Dans votre lettre du 29 mai, je crois, vous n’avez même pas fourni des détails sur ce qui vous amenait à penser que le procès ne s’était pas déroulé normalement, à part que vous le considériez comme un simulacre politique. Et j’ai écrit à Human Rights Watch pour vous demander de donner les raisons qui vous conduisaient à penser que c’était un simulacre politique. Je n’ai toujours pas reçu de réponse. Je suis donc surpris des développements que vous faites au cours de cette conférence alors que vous ne nous avez fourni aucun élément de preuve sur ces questions. Vous nous avez seulement donné votre perception des faits, votre interprétation des faits.

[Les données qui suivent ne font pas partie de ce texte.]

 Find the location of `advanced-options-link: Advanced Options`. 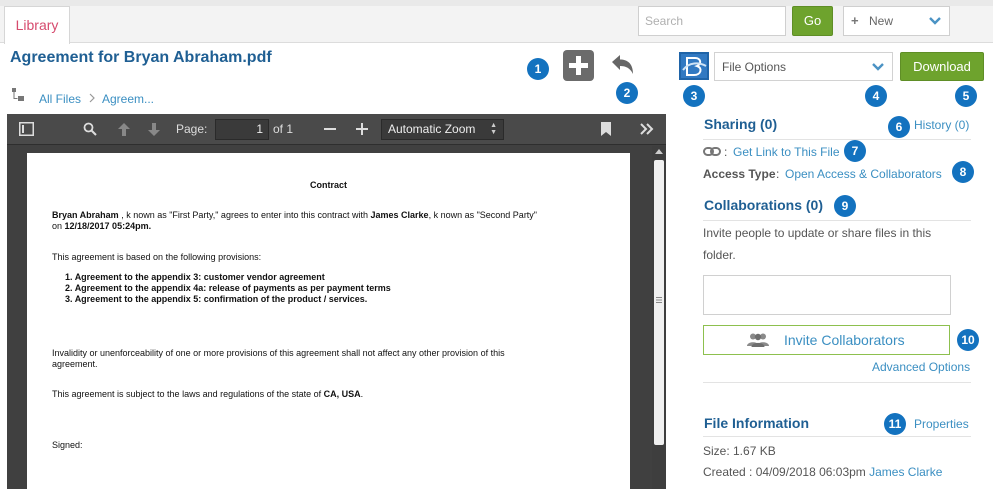

advanced-options-link: Advanced Options is located at coordinates (921, 367).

Elle diffère en effet de celles du Bureau du Procureur, mais nous ne sommes pas liés par votre interprétation.

C’est important. Si nous collaborons avec des organismes et des personnes, nous devrons le faire sur la base de l’honnêteté. Il est très difficile pour nous travailler avec des collaborateurs qui ne sont pas honnêtes ou que cherchent à promouvoir des agendas qui ne sont pas les nôtres et qui consistent à faire en sorte que la justice soit rendue. Je vous remercie.

Andrew CLAPHAM

Merci. J’ai la permission je pense des rapporteurs et du Pr. Chetail pour clore la séance maintenant et décaler les synthèses universitaires à la session de cet après-midi. Cela permettra de lancer les débats académiques cet après-midi et laisser la place à un débat structuré. Je clore donc la session et je vais tout simplement vous demander de vous joindre à moi pour remercier les Procureurs pour leur contribution très franche.